All experimental procedures adhered to national guidelines and received approval from the local ethical committee at University Rostock Medical Center (A 2021-0266). Prior to surgery, informed consent was obtained from the patients.

Brain tissues in the access route to the tumor were harvested during routine intracranial surgeries performed for the excision of primary brain tumors in adult subjects (n = 3). Further, tumor tissue was harvested during routing surgery for the excision of glioblastoma (n = 1). Overall, the surgical methodologies remained unaltered during this study.

4.3.2. Experiment

Upon extraction from the brain, the human tissues were immediately sectioned into multiple fragments, depending on their size. These fragments were subsequently introduced into 20 mL syringes containing either H₂O₂ 3% (healthy brain tissue: n = 8; tumor tissue: n = 3), H₂O₂ 1.5% (healthy brain tissue: n = 7; tumor tissue: n = 3; prepared by diluting H₂O₂ 3% with an equal volume of distilled water), or NaCl 0.9% (healthy brain tissue: n = 4, served as negative control group).
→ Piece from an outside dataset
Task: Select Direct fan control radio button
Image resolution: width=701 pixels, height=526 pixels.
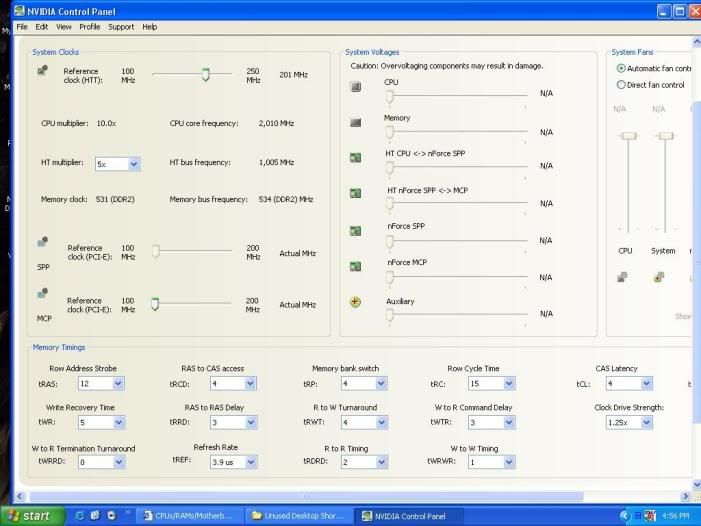Action: [x=621, y=85]
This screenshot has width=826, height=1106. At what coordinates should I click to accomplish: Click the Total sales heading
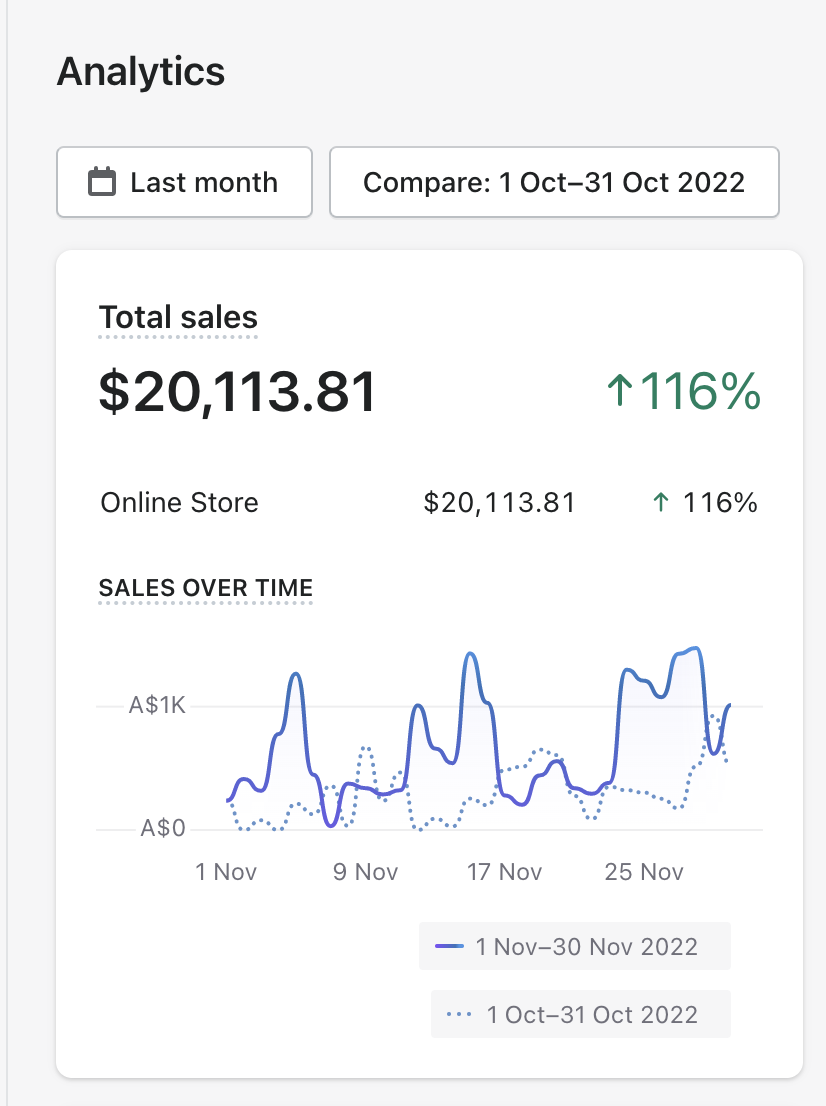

They were then allowed to incubate for 2, 5, or 10 min, ensuring complete immersion. Additionally, other fragments underwent thermocoagulation using bipolar coagulation forceps set at 20 mA (healthy brain tissue: n = 2; tumor tissue: n = 1; served as positive control group), a technique commonly employed in neurosurgical procedures (Figure 5B). Following treatment, all specimens were transferred to individual containers filled with paraformaldehyde solution 4%. Those specimens exposed to H₂O₂ were subsequently rinsed with NaCl 0.9% prior to placement. In a single instance, specimens were only introduced to H₂O₂ 3% (2 and 10 min) and H₂O₂ 1.5% (10 min). Histological processing and measurements were conducted following the same procedures as those applied to animal tissue specimens.

4.3.3. Analysis

Given the less distinct margins of specimens extracted during surgical procedures compared to those of animal brains, we employed ImageJ 1.41. (Rasband, W.S., ImageJ, U.S. National Institutes of Health, Bethesda, MD, USA) prior to analysis with a Python script to enhance the visualization and distinction of vacuoles. Images were converted to an 8-bit format, and the threshold was set to black and white and manually adjusted for best contrast. Analyses with Python were carried out following the same procedure stated above.

4.3.4. Statistic Analysis

GraphPad version 9.4.2. (GraphPad Software, Boston, MA, USA, www.Graphpad.com) accessed on 1 January 2021 was used for the statistical analysis. Data are expressed as percentage or mean ± standard deviation (mean ± SD). Parametric data were analyzed for between-group differences using one-way ANOVA with post hoc Bonferroni testing. Prior to the analysis, all data sets were tested for normality according to the Kolmogorov–Smirnov test. Nonparametric data sets were analyzed for between group differences using Mann–Whitney U test. Further effect sizes were calculated and defined as follows: little to no effect (0.1–0.3), medium effect (0.3–0.5), strong effect (0.5–0.8), extremely strong effect (0.8–1.0). A p value of ≤ 0.05 was considered statistically significant.

5. Conclusions

This study elucidates the effects of hydrogen peroxide on neuronal tissue and highlights the importance of considering the potential risk of its use in neurosurgery. Compared to the conventional hemostasis by bipolar coagulation, hydrogen peroxide was found to be less aggressive in terms of local neuronal damage, which was limited to 1 mm from the surface. Further, the effect was visible in tumor cells as well, indicating that hydrogen peroxide might be a potential intraoperative treatment tool to treat marginal tumor cells as well. However, due to the risk of collateral injury, hydrogen peroxide should be used with caution.